My unwilling torturer grabs a plastic cup from the floor and uses jacuzzi water to throw across my back. Like the damage, my internal agony is extinguished almost instantly, leaving behind the kind of emptiness I crave. She frets about the redness and the scarring until I shoo her away, needing to be alone now with only the afterglow of agony for company. Once the marks have healed, I’ll just have them tattooed over and it will be like they never existed, hidden beneath my ink the way everything else in my life is.

Bending to pick up the cigarettes she dropped, I place one between my lips to spark up on a relaxing inhale. Everyone has different routines and quirks, here’s mine, a ritual of obliteration and rebirth. Of burying what I don’t want to acknowledge beneath layers of loathing. This way, I’m safe. No one can hurt me, no one can reject me or laugh in my face, and no one dares to walk out on me.

At least one thing has become clear through all of this. I dropped the ball. I gave Harper Addams too much power over me. Every thrust, every broken gasp, every shuddering roll of her hips. The way her skin glowed against mine, the way she rode me with those perfect curves, the way her eyes rolled back every time my piercing hit her sweet spot.

I lost my precious control, and I will do whatever it takes to get it back.

Chapter Twenty Four

What was I thinking? Well, I wasn’t. At. All. The first party I’ve ever been to, and I have officially entered into a war with the campus queen bee and then gone ahead and slept with the host, who just so happens to be her on/off boyfriend and sworn enemy to the man currently clutching my arm. Not my brightest strategy.

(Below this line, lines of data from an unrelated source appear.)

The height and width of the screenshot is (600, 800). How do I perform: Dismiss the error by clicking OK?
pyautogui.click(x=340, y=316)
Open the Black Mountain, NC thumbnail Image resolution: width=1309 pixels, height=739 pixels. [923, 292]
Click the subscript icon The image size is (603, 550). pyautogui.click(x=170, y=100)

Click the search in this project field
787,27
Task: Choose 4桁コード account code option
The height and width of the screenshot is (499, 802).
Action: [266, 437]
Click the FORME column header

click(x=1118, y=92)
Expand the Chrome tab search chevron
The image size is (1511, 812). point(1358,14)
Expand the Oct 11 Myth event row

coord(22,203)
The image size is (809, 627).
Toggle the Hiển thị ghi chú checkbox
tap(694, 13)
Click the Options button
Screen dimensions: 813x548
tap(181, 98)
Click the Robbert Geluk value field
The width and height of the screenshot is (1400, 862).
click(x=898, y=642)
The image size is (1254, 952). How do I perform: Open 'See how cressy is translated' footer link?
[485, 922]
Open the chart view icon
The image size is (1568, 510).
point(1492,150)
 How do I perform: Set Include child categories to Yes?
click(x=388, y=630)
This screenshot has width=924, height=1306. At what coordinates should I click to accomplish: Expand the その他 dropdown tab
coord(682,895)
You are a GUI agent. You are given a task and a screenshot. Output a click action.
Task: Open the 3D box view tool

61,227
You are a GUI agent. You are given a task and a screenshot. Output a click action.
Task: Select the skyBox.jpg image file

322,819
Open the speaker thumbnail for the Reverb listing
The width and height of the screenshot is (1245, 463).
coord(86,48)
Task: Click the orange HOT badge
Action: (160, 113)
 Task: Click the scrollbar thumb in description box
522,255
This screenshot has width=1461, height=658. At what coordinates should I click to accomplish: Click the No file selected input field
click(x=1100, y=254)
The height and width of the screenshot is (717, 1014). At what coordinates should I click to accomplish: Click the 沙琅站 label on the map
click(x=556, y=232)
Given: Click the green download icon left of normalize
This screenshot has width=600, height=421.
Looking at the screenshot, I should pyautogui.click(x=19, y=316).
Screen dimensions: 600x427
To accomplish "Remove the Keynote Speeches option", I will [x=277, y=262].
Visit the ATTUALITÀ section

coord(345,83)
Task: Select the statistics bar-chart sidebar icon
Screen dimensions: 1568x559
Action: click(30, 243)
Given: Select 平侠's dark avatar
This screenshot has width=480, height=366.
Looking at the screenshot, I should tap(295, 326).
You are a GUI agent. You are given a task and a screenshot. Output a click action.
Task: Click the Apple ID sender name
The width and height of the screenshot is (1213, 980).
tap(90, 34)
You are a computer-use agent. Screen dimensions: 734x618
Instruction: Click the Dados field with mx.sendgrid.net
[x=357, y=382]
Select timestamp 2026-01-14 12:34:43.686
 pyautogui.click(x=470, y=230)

I allowed myself to be pulled into Rhys’s mind games, convincing myself I needed to be a fully fledged student. As if the enrolment papers, long classes, and constant feeling of failure weren’t enough. Nope, I figured a hot one-night stand was going to give me a sense of fulfilment. Maybe I thought it would be thrilling to know I conquered the bad boy billionaire.

Instead, I gave him exactly what we wanted. Another faceless body to add to his endless collection. I let myself be used harder than a recyclable condom, and the humiliation burns hotter than the walk of shame I’m currently on.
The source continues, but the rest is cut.